Keluarga ilmuwan Stephen Hawking dikabarkan menyumbangkan ventilator pribadi milik fisikawan tersebut untuk salah satu rumah sakit di Inggris. Harapannya ventilator itu dapat membantu tenaga medis dan pasien yang sedang menghadapi wabah virus Corona COVID-19.
Stephen Hawking meninggal pada Maret 2018 lalu di usia 76 tahun setelah hampir seumur hidup berjuang dengan penyakit autoimun.
Sang anak, Lucy Hawking, mengatakan ventilator yang disumbangkan ke Royal Papworth Hospital juga sebagai bentuk terima kasih karena dulu telah merawat Stephen.
"Keluarga Professor Stephen Hawking telah menyumbangkan ventilator miliknya untuk Royal Papworth Hospital karena peduli terhadap jumlah pasien COVID-19 yang terus meningkat," kata pihak rumah sakit seperti dikutip dari Al Jazeera, Kamis (23/4/2020).
"Kami sangat berterima kasih pada keluarga Stephen Hawking karena telah memberikan dukungannya di masa sulit ini," lanjut rumah sakit.
Ventilator kini jadi salah satu peralatan medis yang banyak dicari dan mengalami kelangkaan.
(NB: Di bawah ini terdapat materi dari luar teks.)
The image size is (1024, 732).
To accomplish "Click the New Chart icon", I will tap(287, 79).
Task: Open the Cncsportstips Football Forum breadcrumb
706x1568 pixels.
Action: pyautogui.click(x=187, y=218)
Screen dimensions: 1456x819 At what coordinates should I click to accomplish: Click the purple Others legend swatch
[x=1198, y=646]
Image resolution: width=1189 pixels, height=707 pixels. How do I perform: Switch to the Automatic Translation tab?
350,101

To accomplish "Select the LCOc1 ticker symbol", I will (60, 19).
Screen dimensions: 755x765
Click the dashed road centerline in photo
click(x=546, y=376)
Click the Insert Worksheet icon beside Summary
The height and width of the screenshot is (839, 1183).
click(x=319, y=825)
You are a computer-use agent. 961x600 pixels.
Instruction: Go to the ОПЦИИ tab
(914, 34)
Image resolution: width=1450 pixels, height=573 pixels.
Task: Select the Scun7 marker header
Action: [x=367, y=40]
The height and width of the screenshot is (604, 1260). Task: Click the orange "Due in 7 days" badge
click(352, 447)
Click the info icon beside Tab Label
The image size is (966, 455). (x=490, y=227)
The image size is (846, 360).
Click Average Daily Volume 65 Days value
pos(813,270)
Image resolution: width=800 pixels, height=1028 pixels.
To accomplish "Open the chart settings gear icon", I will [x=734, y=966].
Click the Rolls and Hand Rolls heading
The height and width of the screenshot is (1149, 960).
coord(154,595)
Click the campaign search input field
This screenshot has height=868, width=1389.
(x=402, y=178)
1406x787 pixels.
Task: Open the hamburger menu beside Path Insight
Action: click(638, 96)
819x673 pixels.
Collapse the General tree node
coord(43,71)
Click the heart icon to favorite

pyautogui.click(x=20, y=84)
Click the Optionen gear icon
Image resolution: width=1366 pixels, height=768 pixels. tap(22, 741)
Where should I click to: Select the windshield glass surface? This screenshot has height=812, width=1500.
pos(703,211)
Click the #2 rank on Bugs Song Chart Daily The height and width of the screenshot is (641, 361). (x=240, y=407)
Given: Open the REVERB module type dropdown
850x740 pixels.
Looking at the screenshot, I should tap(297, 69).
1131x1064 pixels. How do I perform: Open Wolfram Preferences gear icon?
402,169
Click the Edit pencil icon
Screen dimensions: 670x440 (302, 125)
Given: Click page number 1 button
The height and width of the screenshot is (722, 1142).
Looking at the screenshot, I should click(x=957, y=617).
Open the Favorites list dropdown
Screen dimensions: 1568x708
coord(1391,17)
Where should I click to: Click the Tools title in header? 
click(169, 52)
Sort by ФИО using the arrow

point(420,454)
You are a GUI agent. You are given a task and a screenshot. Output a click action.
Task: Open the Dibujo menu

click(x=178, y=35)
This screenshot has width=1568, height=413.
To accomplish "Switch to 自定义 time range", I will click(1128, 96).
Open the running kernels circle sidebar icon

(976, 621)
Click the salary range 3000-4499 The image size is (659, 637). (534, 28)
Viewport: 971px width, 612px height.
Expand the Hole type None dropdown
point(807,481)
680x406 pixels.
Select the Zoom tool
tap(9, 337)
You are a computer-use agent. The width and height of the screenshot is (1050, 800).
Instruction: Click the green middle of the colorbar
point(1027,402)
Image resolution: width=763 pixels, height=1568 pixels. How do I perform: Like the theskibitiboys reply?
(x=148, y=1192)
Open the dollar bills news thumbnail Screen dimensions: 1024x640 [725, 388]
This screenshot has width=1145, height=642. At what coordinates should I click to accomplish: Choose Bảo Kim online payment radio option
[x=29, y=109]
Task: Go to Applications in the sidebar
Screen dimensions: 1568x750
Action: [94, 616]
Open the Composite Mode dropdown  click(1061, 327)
Alat ini diperlukan untuk membantu pernapasan pasien COVID-19 yang mengalami penurunan fungsi paru-paru.
Dokter Sebut Corona Bisa Sebabkan Stroke Mendadak Pada Pasien Usia Muda
Beberapa dokter asal Amerika Serikat (AS) melaporkan bahwa virus Corona COVID-19 bisa menyebabkan stroke mendadak pada orang dewasa muda di usia sekitar 30 tahun atau lebih.
Dikutip dari CNN International, ahli bedah saraf dari Mount Sinai Health System, New York, Thomas Oxley dan para rekannya memberikan rincian lima orang yang mereka sedang rawat. Semuanya berusia di bawah 50 tahun dan memiliki gejala infeksi virus Corona, baik ringan ataupun tidak bergejala sama sekali.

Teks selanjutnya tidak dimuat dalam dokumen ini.